Und das war auch schon die beste Szene der „Wie tickt die Jugend“-Gesprächsrunde – während im Messe-Dorf das Dauerlamento regierte. Es schien, als hätten die Aussteller dieses Jahr extra feine Lounges mit besonders bequemen Polstern installiert, damit der Tag mit dem schmerzhaften Nachhall der jüngsten Halbjahresbilanz möglichst glatt in die Partynacht übergehen kann. Motor Music zum Beispiel verzichtete ganz auf Musik, beschallte seine Besucher lediglich mit Vogelgezwitscher vom Band und ließ sie in perfekter Gartenatmosphäre in Liegestühlen ausruhen. Deutlich kleiner als im vergangenen Jahr war die Ausstellungsfläche, und 2001 war ja auch schon schlechte Stimmung.

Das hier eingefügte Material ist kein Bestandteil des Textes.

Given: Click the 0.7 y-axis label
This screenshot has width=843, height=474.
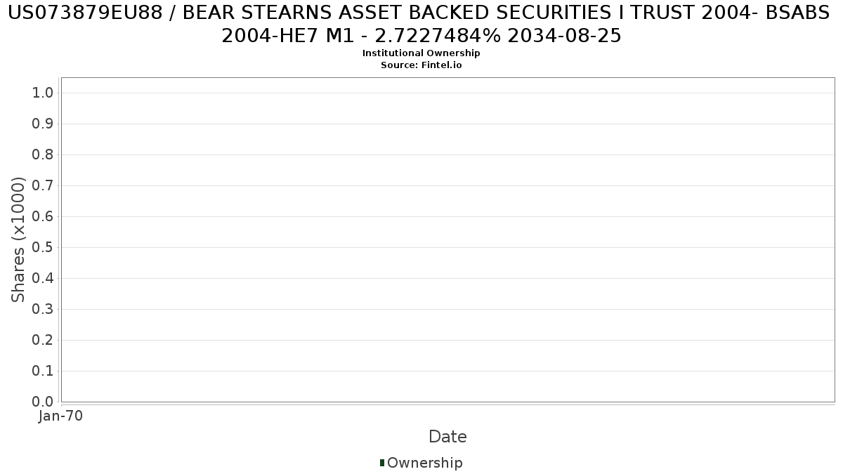Looking at the screenshot, I should pyautogui.click(x=43, y=185).
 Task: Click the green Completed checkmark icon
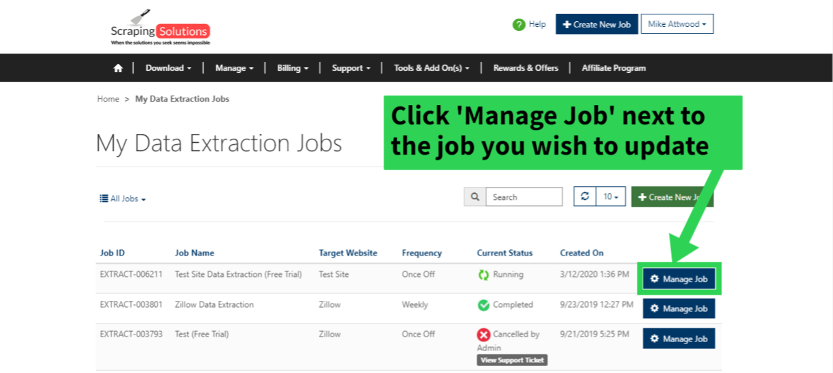[x=484, y=305]
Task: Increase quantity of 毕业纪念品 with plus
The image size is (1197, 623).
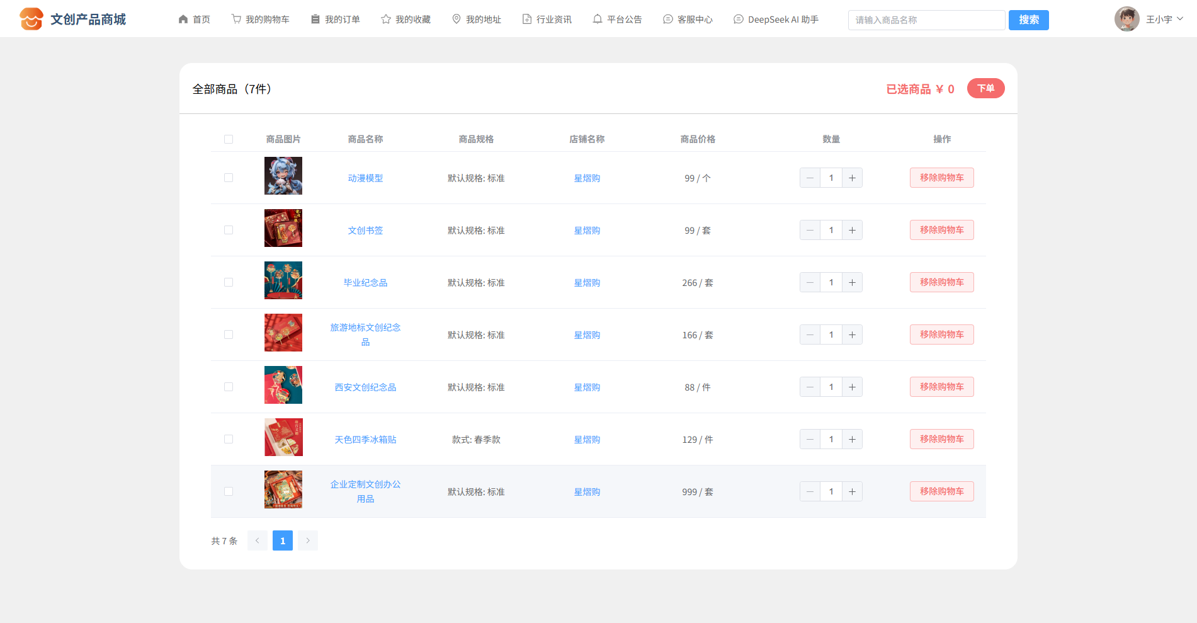Action: pos(852,282)
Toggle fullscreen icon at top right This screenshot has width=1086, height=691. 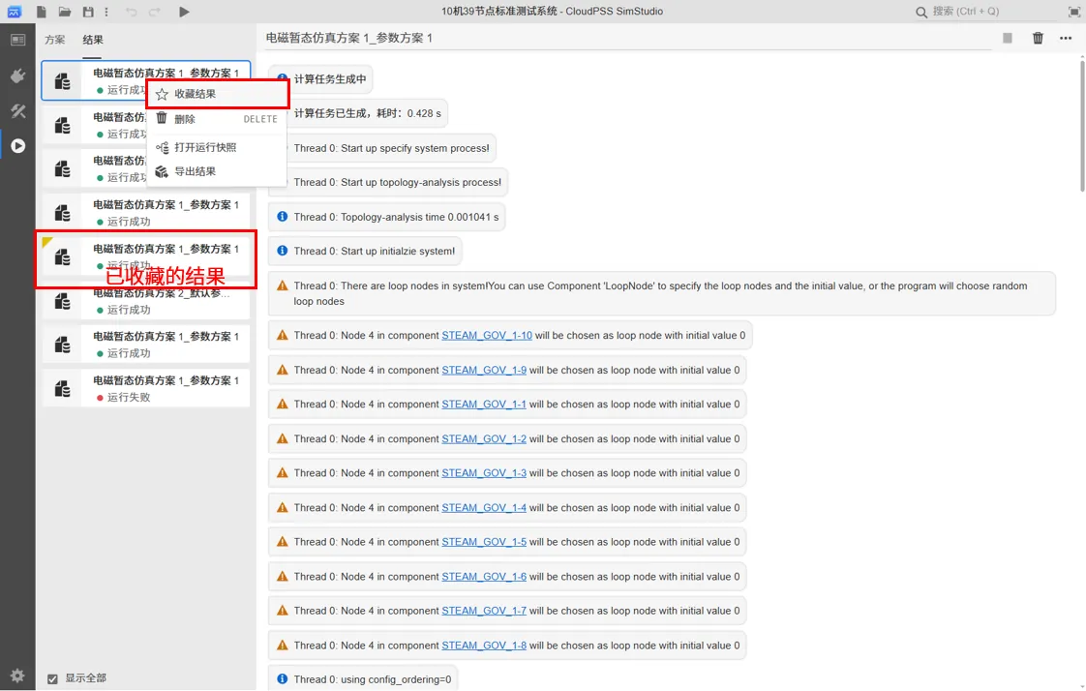point(1073,12)
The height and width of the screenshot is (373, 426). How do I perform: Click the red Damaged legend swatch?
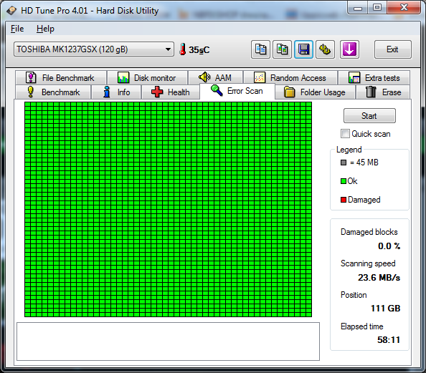[344, 200]
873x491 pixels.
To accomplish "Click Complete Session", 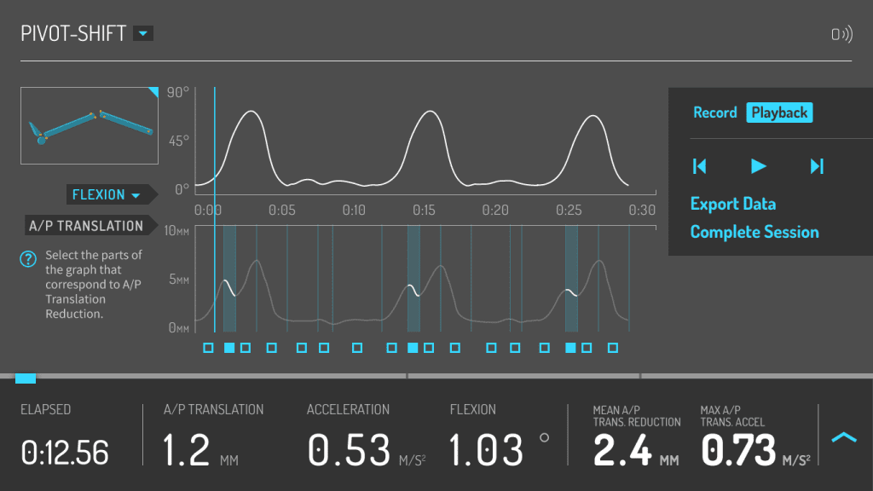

Und was sagen die Entscheider der Branche? Einmal saßen sie alle offiziell gemeinsam auf dem Podium, Thomas M. Stein von BMG, Bernd Dopp von Warner Music, Tim Renner von Universal, Balthasar Schramm von Sony und Udo Lange von EMI, und schleuderten sich Umsatz- und Verkaufszahlen um die Ohren. Der „Kerntreiber“ der Misere, so war man sich einig, sei die unerlaubte Vervielfältigung des geistigen Eigentums anderer, also das Herunterladen von Musik aus dem Internet und das Klonen von CDs, das Brennen. „Copy kills music”, lautete der Titel einer eher wirkunsglosen Kampagne der Plattenindustrie, die versucht hatte, in das Bewusstsein der „Raubpiraten“ vorzudringen. 2001 sind mehr CDs gebrannt als verkauft worden. Aber, so die aufgeregten Stimmen aus dem Publikum, wenn etwas umsonst ist, wieso darf man es dann nicht nehmen? Und warum macht ihr nicht einfach die CDs billiger? Oder kümmert euch um besseren Kopierschutz? Und während Thomas M. Stein gereizt, fast schon unfreundlich reagierte, blieb Tim Renner moderat: „Jeder von uns hier oben wäre gern der Messias.“ Renner tat kurz vor Beginn der Popkomm einen entscheidenden Schritt nach vorn: Universal brachte eine Internet-Plattform ns „popfile.de“ an den Start, wo sich jeder für ein paar Euro Musikdateien kaufen kann, die jedoch mit einem digitalen Wasserzeichen vor unerlaubter Vervielfältigung geschützt sind. „Popfile ist nur ein Zwischenschritt, das darf man nicht vergessen“, meine Thomas M. Stein und erwähnte noch das neue Konzept der Two-Track-CD, die schon für den Preis einer Schachtel Zigaretten zu haben ist. Der erste digitale Tonträgern mit zwei Stücken („Meer sehen“ des Interpreten „Der Junge mit der Gitarre“) steht bereits in den Regalen der Händler.

Und Kulturstaatsminister Julian Nida-Rümelins sehnlichster Wunsch nach einer Quote für „Hits Made in Germany“ hat sich fast über Nacht von selbst erfüllt. Kein geringerer als Herbert Grönemeyer konnte den US-Rapper Eminem von Platz eins der deutschen Hitparade verdrängen – ein Chart-Einstieg wie aus dem Bilderbuch. Und wie singt Grönemeyer in seinem Titel „Mensch“? – „Es ist okay/ es tut gleichmäßig weh. Es ist Sonnenzeit.“ Na, dann.